Executive editor, Penny Mulvey, was also awarded gold in the best feature, single author category, for her 2014 article ‘Australia’s Filthy Little Secret’. The judge described the feature as “a disturbing and prophetic article about violence against women…surely worthy of a wider readership than perhaps a single Christian publication can offer”.
The 2015 Gutenberg Award was presented to Roland Ashby and The Melbourne Anglican. Mr Ashby has been editor of The Melbourne Anglican for 20 years. The citation said: “… The Melbourne Anglican is a team publication, helmed by a person committed to excellence.”
Dr John Harrison, senior lecturer in journalism at the University of Queensland, was the keynote speaker at ARPA conference and judge of Publication of the Year. He reminded delegates of the importance of curiosity. Editor of the Queensland Synod’s publication Journey, in the late 20th century, Dr Harrison believes that curiosity and the power of story telling are two essential elements of good journalism, religious or secular.
In an email to Crosslight following the conference, Dr Harrison wrote: “As an academic, and as one who is frequently asked to judge awards like the Walkleys, one sees an unbelievable volume of journalism, and a remarkable number of platforms, so for a publication to stand out like a Crosslight says much not only about its quality but its ethos.”

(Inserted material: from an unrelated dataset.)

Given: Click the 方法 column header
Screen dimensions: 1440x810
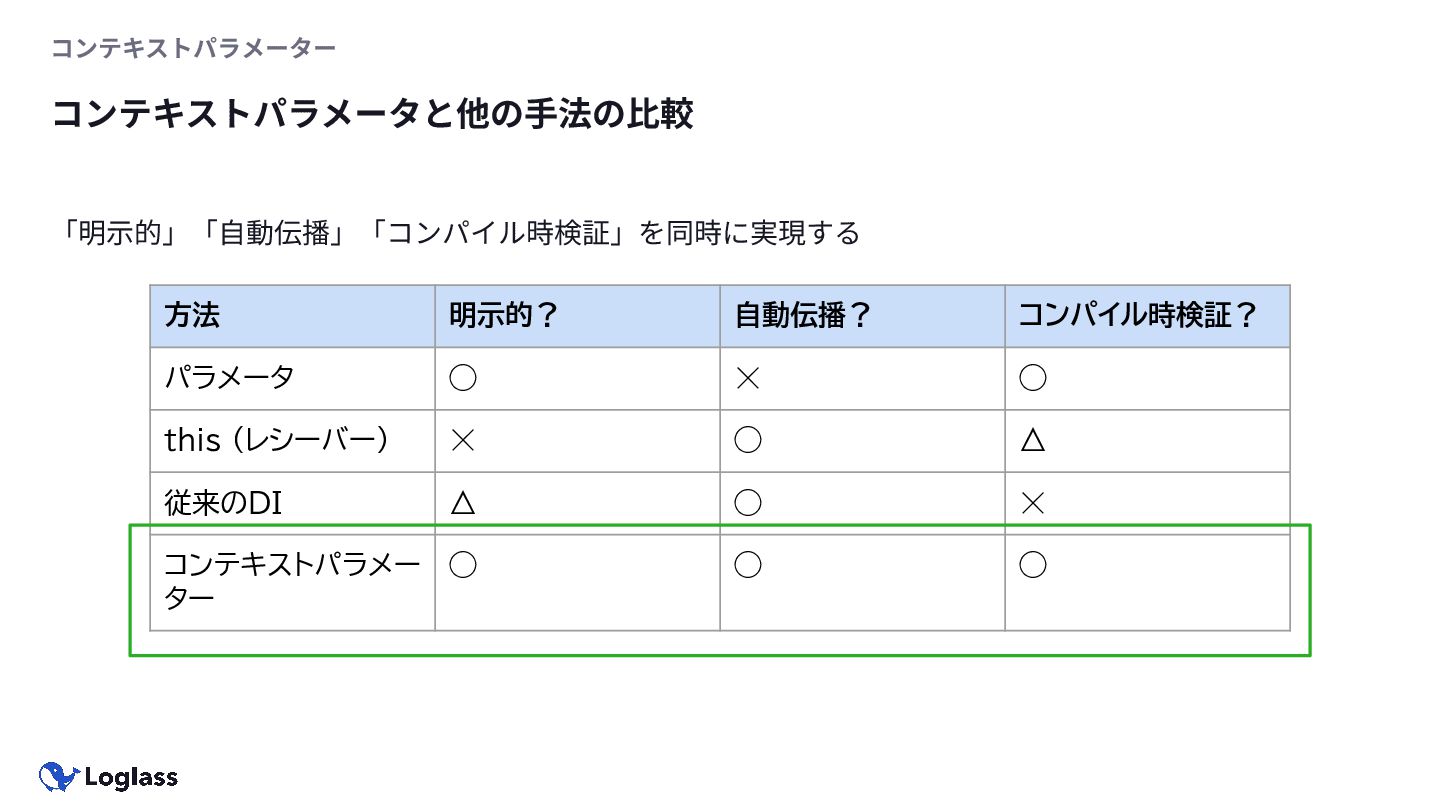Looking at the screenshot, I should point(192,316).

Other Uniting Church publications also received awards on the night.
Queensland’s Journey won silver for best feature (single author), South Australia’s New Times received bronze for best profile story, Western Australia’s Revive took home silver for best theological article and NSW/ACT’s Insights was awarded bronze for best faith reflection.
ARPA, a Christian Communications Network, has 83 members across Australia and New Zealand, from small magazines to large circulation newspapers, representing a range of Catholic, protestant and ecumenical publishers.